NAIROBI (Thomson Reuters Foundation) - A group of teenage boys who posted a video online of themselves raping two girls must not be allowed to evade jail by paying for their crime in camels, campaigners said, in a case that has sparked outrage in the conservative Horn of Africa country.

In the attack last month, six teenage boys forced the girls, aged 14 and 16, into a car and drove them close to the Ethiopian border where they stripped and raped them, taking photographs and video, according to activists counseling the victims.

Authorities in the northern region of Puntland have arrested five suspects over the attack and are tracking down the sixth.

“It’s inhuman what those young girls have been through, the way they have been raped, tortured, stabbed,” said Hawa Aden Mohamed, executive director of the Galkayo Center for Peace and Development (GECPD), which is helping the girls.

Rape is pervasive and often goes unpunished in much of Somalia, where decades of conflict have fueled a culture of violence and weakened institutions meant to uphold the law.

Traditionally, rape victims are forced to accept compensation - often in the form of camels or livestock - and marry their assailants in a centuries-old practice designed to end war between rival clans.

But graphic images of the gang-rape, shared on Facebook, have shocked Somalis, prompting an outpouring of sympathy for the victims and donations from hundreds of people for the 16-year-old and her family.

According to Somali Faces, a platform set up by Somalis in the diaspora, more than 9,000 pounds ($11,000) was raised in two days to help the girl, who has been forced to flee to a different city for fear of being ostracized by her community.


Faiza Jama Mohamed, head of the Nairobi office of the women’s rights advocacy group Equality Now, said the attack highlighted the plight of thousands of Somali women.

“It has been happening silently to many women and girls,” Mohamed told the Thomson Reuters Foundation by phone.

“Only now that it has escalated to the level of being shared through the internet, it became a big issue.”

Women across Somalia are often reluctant to report rape for fear of being denounced as impure and immoral and rejected by their families.

Equality Now’s Mohamed said a crowd of hostile men came to the hospital where the girls were being treated, demanding their release.

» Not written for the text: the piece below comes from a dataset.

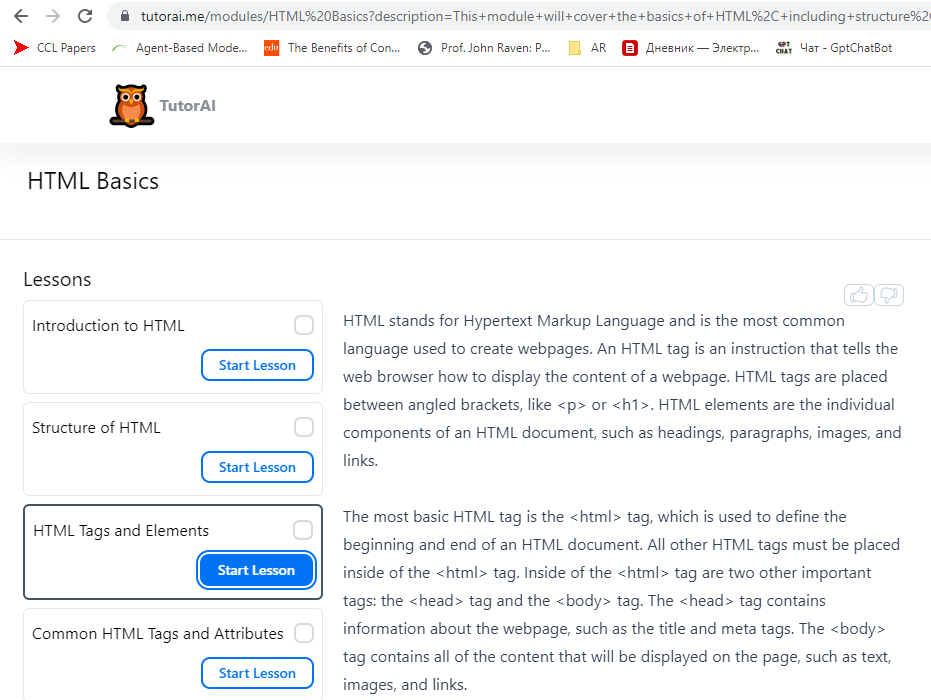Start the Introduction to HTML lesson
931x700 pixels.
[257, 365]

“The hospital was under siege,” she said. “That gives a red flag in terms of how the community is normalizing this.”

Clan elders initially proposed that the perpetrators’ families pay each of the girls’ families 100 camels in compensation - an offer they rejected, GECPD said.

“We have refused to allow traditional elders to intervene,” Mohamed Ali Farrah, director of Puntland’s justice ministry, told the Thomson Reuters Foundation.

“We shall take the teenagers to the court for raping the girls and they will face a severe punishment.”

Puntland passed a Sexual Offences Act in 2015, introducing a 15-year minimum sentence for rape, as well as legal aid and free medical care for survivors.

It also seeks to end traditional justice practices by stating that marrying the victim is not a defense and compensation does not “extinguish the criminal action”.

“It’s time to implement (the law) and show they are serious about dealing with sexual violence,” said Equality Now’s Mohamed.